Sympathy for the porn bots

Published on 2024-06-01


Earlier this year I went back to my home town to visit family. Whenever I do, I make sure to bring a few things from my childhood with me when I go back for school. Most of my undocumented, undigitized life is still there, in some box, or sitting on some shelf. It'd be impossible to take everything, but over the course of the year I'll recall things that I left behind—things I miss, and when I go back, I make a point to take it with me.

Last year, I missed playing No Man's Sky on my family's old PS4, which had since gone mostly unused. So, I boxed it up and mailed it across the country.

When it arrived, I discovered that I pulled the plug without making sure the PS4 was fully turned off first. I'd done that a number of times in its long life, but this time I got unlucky. The hard drive was fried. After a lot of finagling, I managed to swap in a new hard drive I had lying around (shockingly, the "fried" hard drive worked alright in my server after I wiped it, so all was not lost). After even more finagling with Sony's network services, I discovered that the copy of No Man's Sky I played as a kid was in fact a digital download purchased on someone else's account that I merely had access to for the time. So that was a complete dead end.

I did, however, get access to all my old conversations with friends had between playing online games.

Predictably, none of them had messaged me in years. I hadn't turned on my PS4 in years. But a number of conversations were more recent.

They were from people I didn't recognize. Some of them sent just a link I dare not click on. Others simply said "hi." There was maybe five or six of these conversations, all unprompted.

On its own, this sort of thing isn't all that remarkable. You'll get problems like this on any platform that lets people send messages to others without establishing a connection first (the TCP model of building a social graph). But in that moment there was something else that bugged me about it. It felt lonely in a way I didn't expect. I couldn't help but feel sympathy for them. They wanted something they were very unlikely to get. They wanted to form a connection. Whether or not the object of having that connection was to take my money or get me addicted to an online casino, I had to admire the audacity of it.

There's this one person I know who does something similar—that is, they send messages to people they don't know all that well out of the blue with the hopes of making new friends. I can't imagine doing something like that myself; it sounds terrifying. You can't know if someone wants you to reach out to them until you try, and to tell someone you don't know well that you want them to reach out to you is to make yourself vulnerable to someone with whom you aren't comfortable being vulnerable.

I want to be your friend

And yet, for the person in question, this strategy works. It's worked several times. I was honestly kind of astonished to hear it, but I do have a theory: I think most people don't really like the way we're generally expected to make friends as adults—that is, to meet people circumstantially and out of a shared obligation, and/or to leverage existing relationships to grow your "network." I've encountered a lot of people in life who find this sort of thing hard and generally unfulfilling. I've met a few people who at least seem to be doing fine with it, but I don't think I've ever met anyone who "likes" it, per se. I suspect what drew so many people to the early internet was the fact that it turned every encounter into the kind you'd expect to have during your first week of university, where you can just turn up in someone's life and start talking to them about modular synthesizers, or BASIC, or whatever it is people talked about in the 90s. That's probably why so many socially anxious people who struggle in real life flourish online.

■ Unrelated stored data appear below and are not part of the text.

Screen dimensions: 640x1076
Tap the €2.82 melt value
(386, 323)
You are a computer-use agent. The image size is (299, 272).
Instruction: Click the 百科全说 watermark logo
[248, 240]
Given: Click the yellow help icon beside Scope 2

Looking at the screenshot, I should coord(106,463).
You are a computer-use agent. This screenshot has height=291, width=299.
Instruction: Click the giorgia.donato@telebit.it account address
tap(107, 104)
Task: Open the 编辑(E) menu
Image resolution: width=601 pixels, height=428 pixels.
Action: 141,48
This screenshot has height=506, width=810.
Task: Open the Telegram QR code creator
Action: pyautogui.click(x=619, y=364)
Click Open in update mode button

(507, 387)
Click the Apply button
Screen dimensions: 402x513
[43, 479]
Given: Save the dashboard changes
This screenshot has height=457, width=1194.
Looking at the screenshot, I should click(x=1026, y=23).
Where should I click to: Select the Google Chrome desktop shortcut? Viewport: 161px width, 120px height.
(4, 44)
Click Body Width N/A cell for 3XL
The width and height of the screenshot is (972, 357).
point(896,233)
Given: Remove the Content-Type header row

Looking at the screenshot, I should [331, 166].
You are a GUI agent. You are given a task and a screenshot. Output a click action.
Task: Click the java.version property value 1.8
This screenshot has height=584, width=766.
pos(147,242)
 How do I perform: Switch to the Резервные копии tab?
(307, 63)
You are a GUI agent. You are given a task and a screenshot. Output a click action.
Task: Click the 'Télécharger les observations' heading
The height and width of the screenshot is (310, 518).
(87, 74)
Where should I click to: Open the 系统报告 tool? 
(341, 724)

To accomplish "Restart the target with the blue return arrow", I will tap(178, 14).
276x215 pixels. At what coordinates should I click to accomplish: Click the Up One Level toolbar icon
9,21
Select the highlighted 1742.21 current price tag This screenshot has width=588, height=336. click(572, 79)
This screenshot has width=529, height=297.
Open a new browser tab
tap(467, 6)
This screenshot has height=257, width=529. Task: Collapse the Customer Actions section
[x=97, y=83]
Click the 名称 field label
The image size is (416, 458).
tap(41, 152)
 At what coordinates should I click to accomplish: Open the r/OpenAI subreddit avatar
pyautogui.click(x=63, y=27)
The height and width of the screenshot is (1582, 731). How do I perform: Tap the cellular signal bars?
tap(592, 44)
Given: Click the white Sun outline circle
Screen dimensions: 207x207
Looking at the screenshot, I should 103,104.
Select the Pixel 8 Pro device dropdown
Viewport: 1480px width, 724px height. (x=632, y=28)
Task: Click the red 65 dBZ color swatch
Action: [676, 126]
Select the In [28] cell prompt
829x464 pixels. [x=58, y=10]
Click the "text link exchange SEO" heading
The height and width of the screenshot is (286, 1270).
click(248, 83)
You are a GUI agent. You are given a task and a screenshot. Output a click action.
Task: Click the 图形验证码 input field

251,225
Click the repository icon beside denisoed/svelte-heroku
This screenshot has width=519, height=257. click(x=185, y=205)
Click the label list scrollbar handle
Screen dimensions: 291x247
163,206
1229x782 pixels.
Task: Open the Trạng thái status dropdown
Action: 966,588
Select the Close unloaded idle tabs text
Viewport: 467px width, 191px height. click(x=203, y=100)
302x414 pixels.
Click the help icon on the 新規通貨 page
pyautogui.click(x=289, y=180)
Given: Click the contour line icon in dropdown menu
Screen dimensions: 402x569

Similarly, I imagine what makes the modern internet feel so isolating is the fact that those systems have all apparently been rearchitected to minimize the amount of realness in the way we connect with others online. Except in a rare few enclaves, it always seems to feel like you're interacting more with an amorphous blob of people, continually being transformed by the digital invisible hand.

I didn't grow up with computers in the 1990s, but I do try to reclaim that orientation week feeling wherever I can. I might be a long way from capturing it in the physical world, but I do think I've found a little bit of it on the smallnet.